Si je vous racontais un souvenir d'oral au Bac ?

Il était grand, rouquin, presque allongé sur sa chaise, les mains croisées derrière la nuque, observant chaque candidat fraîchement arrivé dans la toile :
- Algèbre ou trigo ? proposait l'araignée, l'oeil mi-clos.
- Algèbre ! s'écriait le candidat, plongeant dans la toile.
- Mouvement uniforme, annonçait alors le pervers.
Ou bien, savourant à l'avance son plaisir :
- Mouvement uniformément varié.
Tête déconfite de l'élève englué. L'un après l'autre, les candidats se faisaient  avoir.

Arrive mon tour.
Notre rouquin pervers me tend le même piège. Mais moi :
- Eh, monsieur ! Ca dépend de quelle algèbre et de quelle trigo vous parlez !
Il rigole, enchanté. Enfin un peu d'aventure.

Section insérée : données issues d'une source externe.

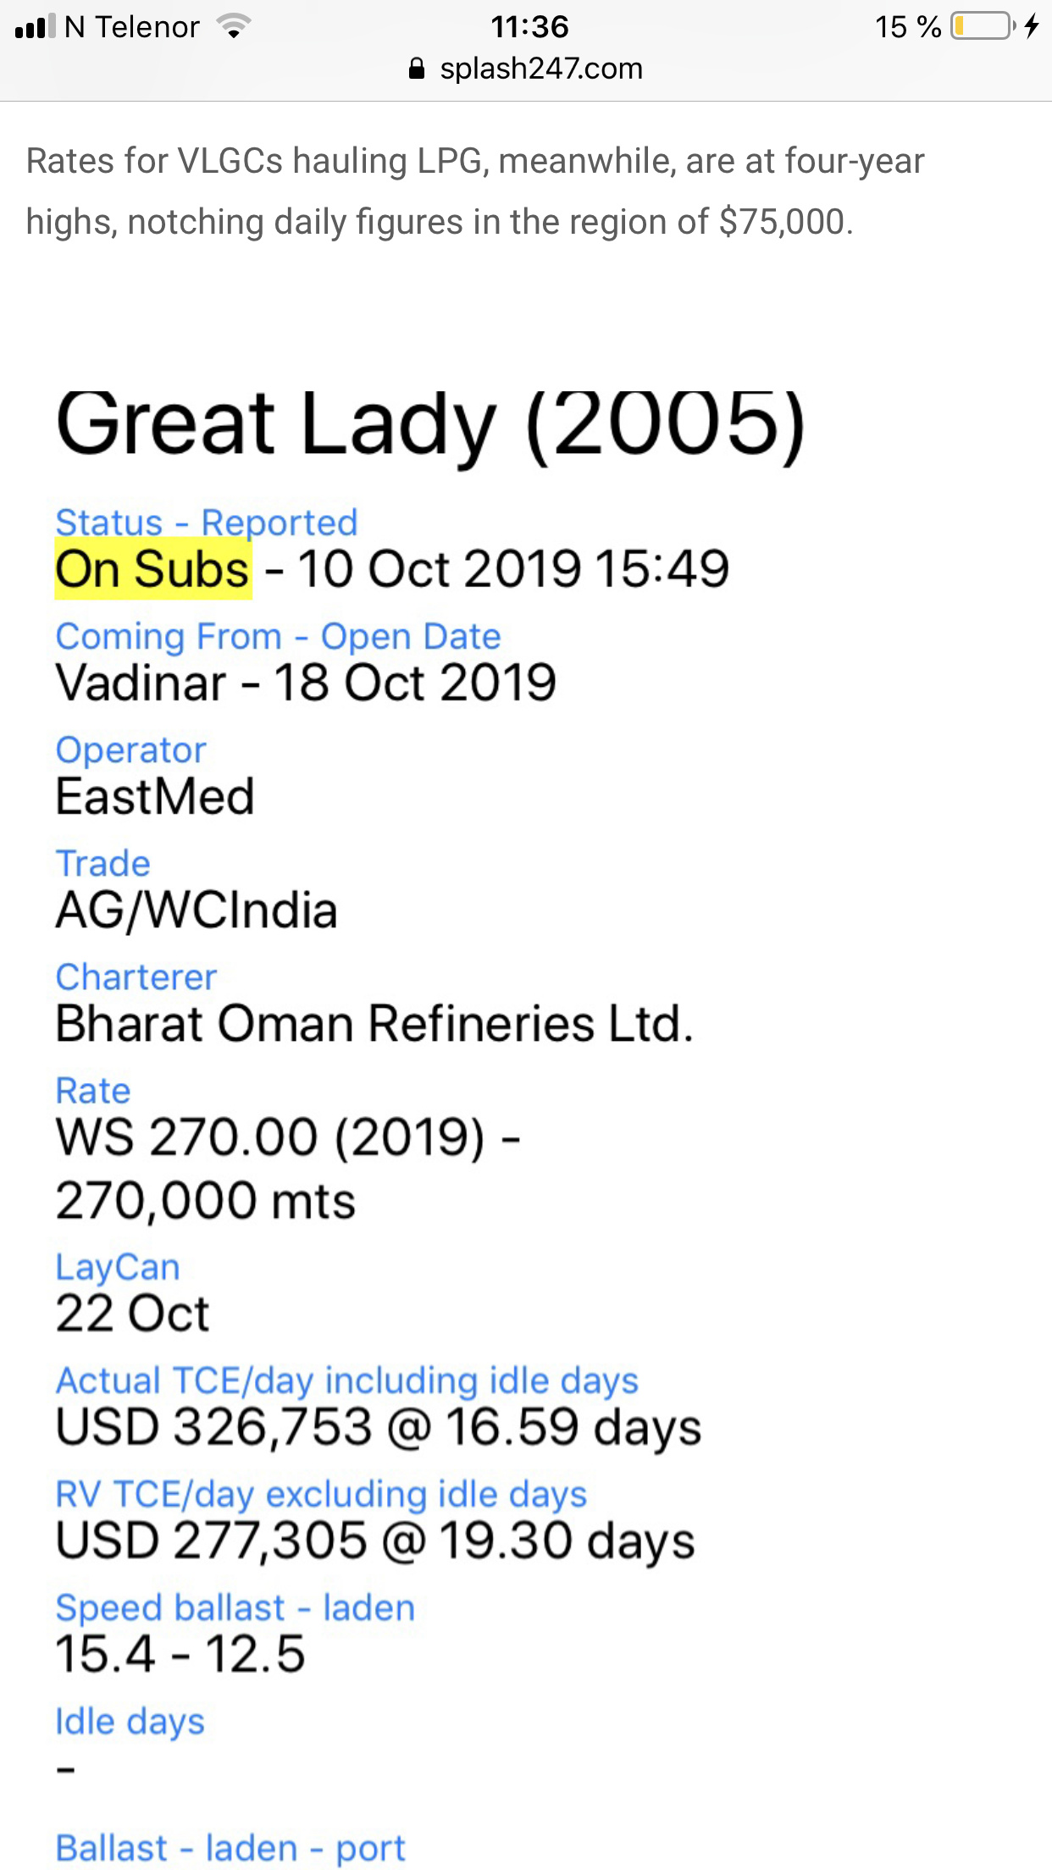Click the Status - Reported link
The width and height of the screenshot is (1052, 1870).
click(x=207, y=523)
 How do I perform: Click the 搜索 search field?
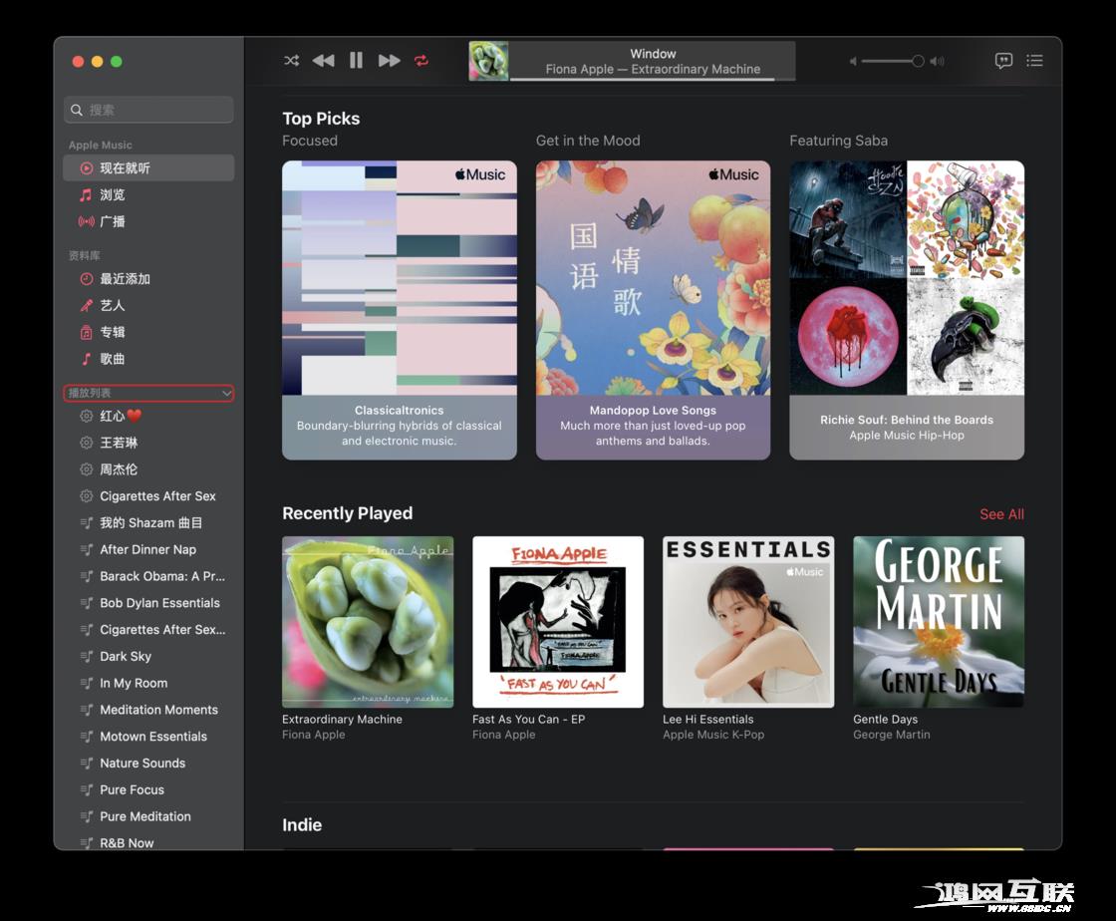(147, 110)
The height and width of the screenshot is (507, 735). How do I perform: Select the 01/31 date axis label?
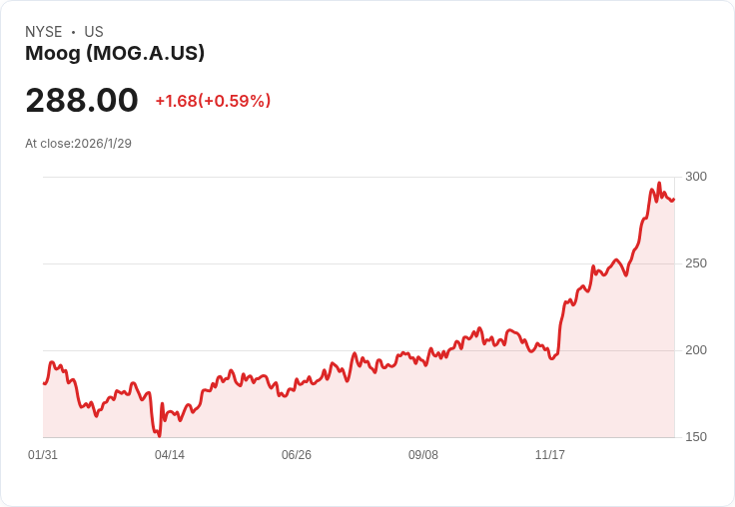click(x=43, y=455)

Après plusieurs propositions tordues qu'il s'amuse à me voir refuser négligemment, redevenu un professeur normal, il se décide à m'imposer le calcul d'une dérivée. Une des seules questions de cours que je savais par coeur.

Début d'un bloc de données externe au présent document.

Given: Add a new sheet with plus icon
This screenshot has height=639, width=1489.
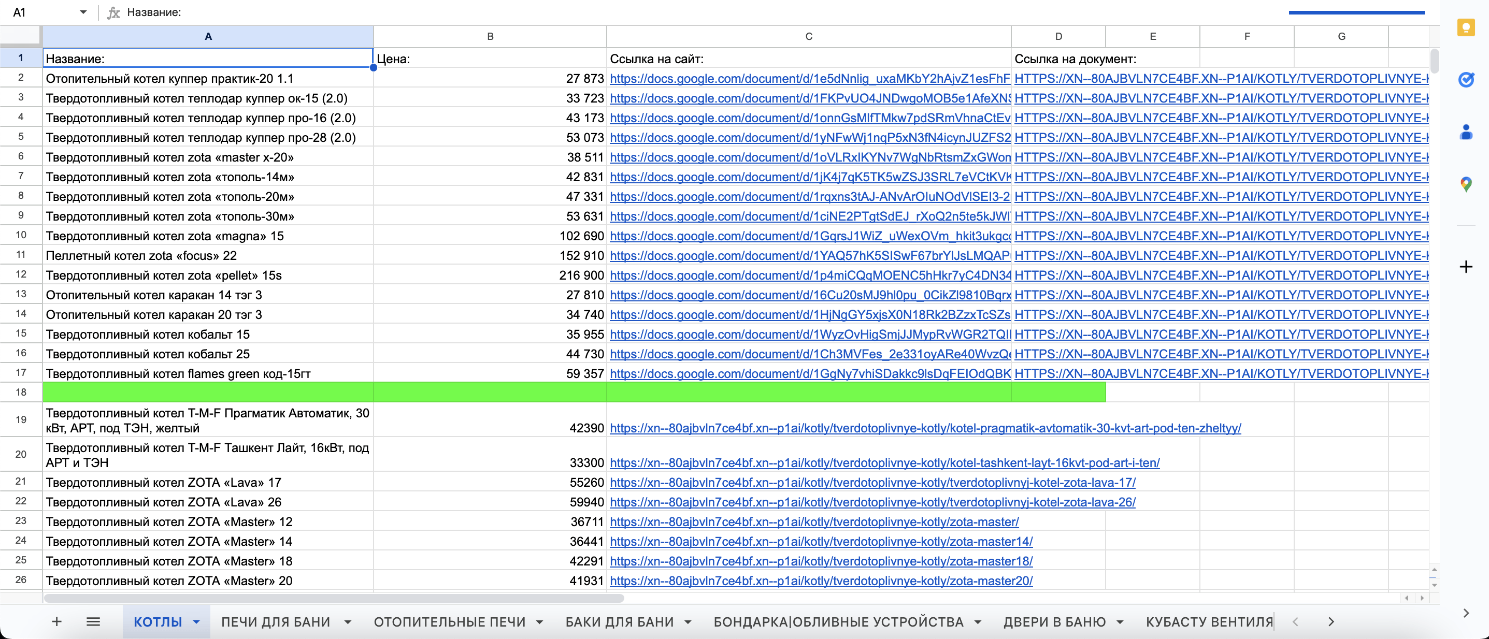Looking at the screenshot, I should coord(57,622).
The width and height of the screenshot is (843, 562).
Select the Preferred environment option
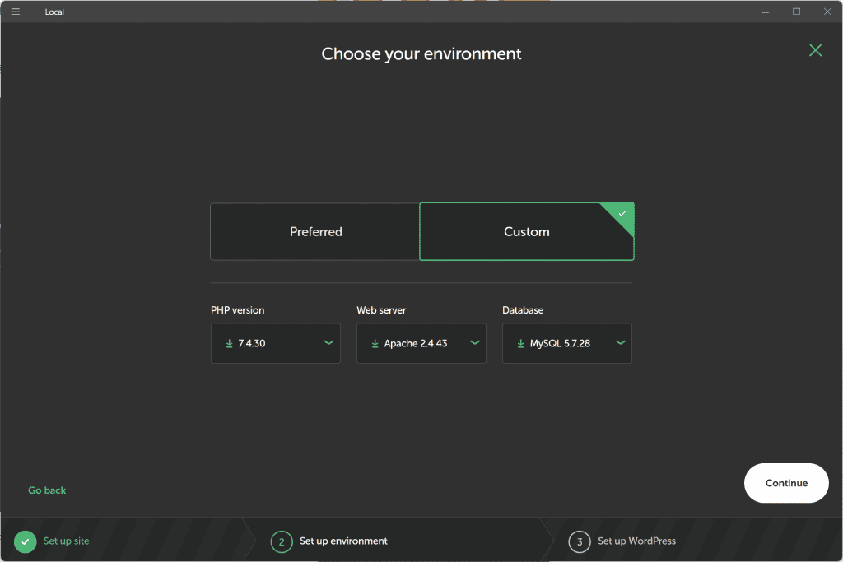click(315, 232)
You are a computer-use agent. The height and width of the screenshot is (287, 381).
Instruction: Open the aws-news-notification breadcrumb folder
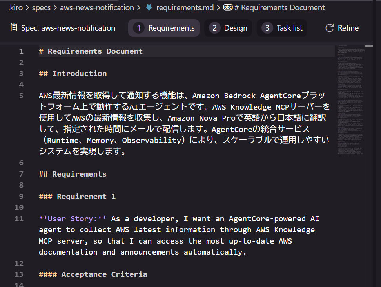click(97, 7)
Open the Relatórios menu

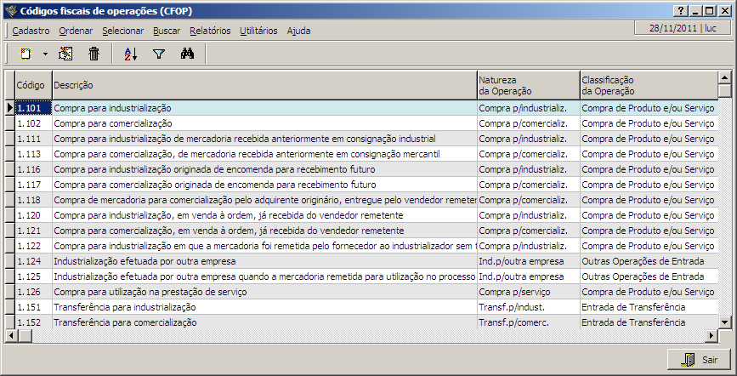210,31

Du charabia pour moi, de toute façon. Je me rappelle encore le début :
"La dérivée d'une fonction pour une valeur X1 de la variable est la limite, lorsqu'elle existe, de...", de je ne sais plus quoi.
Je croyais à chaque instant devoir entendre :
- Mademoiselle, taisez-vous, vous êtes folle.
Mais l'homme disait : - Bien, bien...
Et je continuais - comme un perroquet, mais en plus inquiet - (tranquille en apparence, attention).

L'algèbre et la trigo, pour moi : une histoire de fous.